The living room always had one wall covered with book-filled bookshelves up to the ceiling. They were there when I was little and there again when we returned to the house a decade or so later.
The bookshelves were made of dark wood, not shiny. My father’s books, almost all of them.
I look at those books, my eyes trailing along the spines, during afternoons when the house is quiet and I must find something to do.
I do it a lot in the English house where the books are up on the second floor, on the landing that overlooks the staircase that winds up from the little hallway below. Here the books are in white bookshelves that have glass doors you slide back and forth. I search for something to hold my interest. I look and look, looking at the same lined-up spines I looked at last time, hoping to notice something I have not noticed before.
The carpet is flat and a dull green. This is a rented house, this one in England. The landing is narrow. There is only room for the bookcases and a narrow space to walk. The landing is bounded by a railing – white posts with a black shiny railing along the top. Without that fence you would fall into the hole made by the staircase.
At the top of the stairs there is no bookcase and a little more space. My mother has put there a large black trunk that we used when we came here. You can sit on its broad surface and your feet don’t touch the ground. There’s a long window above the trunk with a white window sill. My mother has a row of plants along the sill. She has African violets there and when one of them blooms she says, “Look!” in a high voice. “A flower!”
I sit on the trunk with my little sister. I have an idea for a newspaper we could make. I can see this beautiful newspaper we will make and I can see how we will be able to make it every week. We will make it and sell it and I see this beautiful thrilling future that will inject my life with that mysterious ingredient that kids who live in books have.
My room is at the top of the stairs, its door right by the big trunk. My mother bought me a desk. She painted it white. It didn’t have any paint when it came from the store. She painted it and put it behind the door of my room. She got me the desk because now I live at home. I used to go to boarding school but I am back here now. I didn’t want to come back to my mother’s world. I thought I did for a moment. Being in boarding school was like being in my father’s world, the world outside the house.
But that didn’t matter when my friends at school turned mean. I didn’t want to go back there. I asked to come back here. I imagined it might be like Little House in the Big Woods and that I’d sit at the dining room table every evening doing homework with my sister, with soft lamplight. But it wasn’t that way.
The curtains in my room are a deep bright red. They go down to the floor and you open and close them by pulling a cord. This is fancier than our house in America. It feels like a hotel. My bed is in the corner, under the window above the garage so I know when my parents come back on the nights they go out. The babysitter is downstairs but I do not feel safe in bed until the sound of the car pulls in under my window and the headlights fan across my dark ceiling.
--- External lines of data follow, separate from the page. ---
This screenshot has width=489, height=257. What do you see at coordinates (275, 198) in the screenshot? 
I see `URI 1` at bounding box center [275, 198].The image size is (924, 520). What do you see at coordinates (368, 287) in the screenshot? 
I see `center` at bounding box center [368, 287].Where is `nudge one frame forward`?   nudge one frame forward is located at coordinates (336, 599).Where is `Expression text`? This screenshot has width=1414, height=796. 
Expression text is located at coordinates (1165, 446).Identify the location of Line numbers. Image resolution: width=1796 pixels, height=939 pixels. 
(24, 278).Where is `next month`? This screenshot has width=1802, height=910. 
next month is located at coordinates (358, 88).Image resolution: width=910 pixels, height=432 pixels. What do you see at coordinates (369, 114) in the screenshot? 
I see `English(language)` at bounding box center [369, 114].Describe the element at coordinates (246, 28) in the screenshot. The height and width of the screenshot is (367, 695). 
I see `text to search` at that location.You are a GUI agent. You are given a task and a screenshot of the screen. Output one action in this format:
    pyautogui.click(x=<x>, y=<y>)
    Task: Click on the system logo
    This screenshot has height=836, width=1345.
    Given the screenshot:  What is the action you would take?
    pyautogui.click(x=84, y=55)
Along the landing is also a door. When you open it it’s just a bunch of wooden slats you can hang things from. It’s extra warm in there because of a water heater or something, and my mother hands wet laundry in there to dry. She calls it the drying cupboard, another strange English thing.
My father goes on business trips. Hanging on the wall on the landing are two small drawings, each framed in gold wood. The drawings are like scribbles in black ink on white paper. My father said he got them from a friend, some man he met on one of the trips. The man was scribbling during their meeting and my father asked him for the drawings. My father described how the many shrugged, sure, not seeing them as something of any value. The two pictures hang, one above the other, by bookcases, near my father’s room. They aren’t pretty, but when I look at them I remember that my father goes to other places and meets people that the rest of us will never see.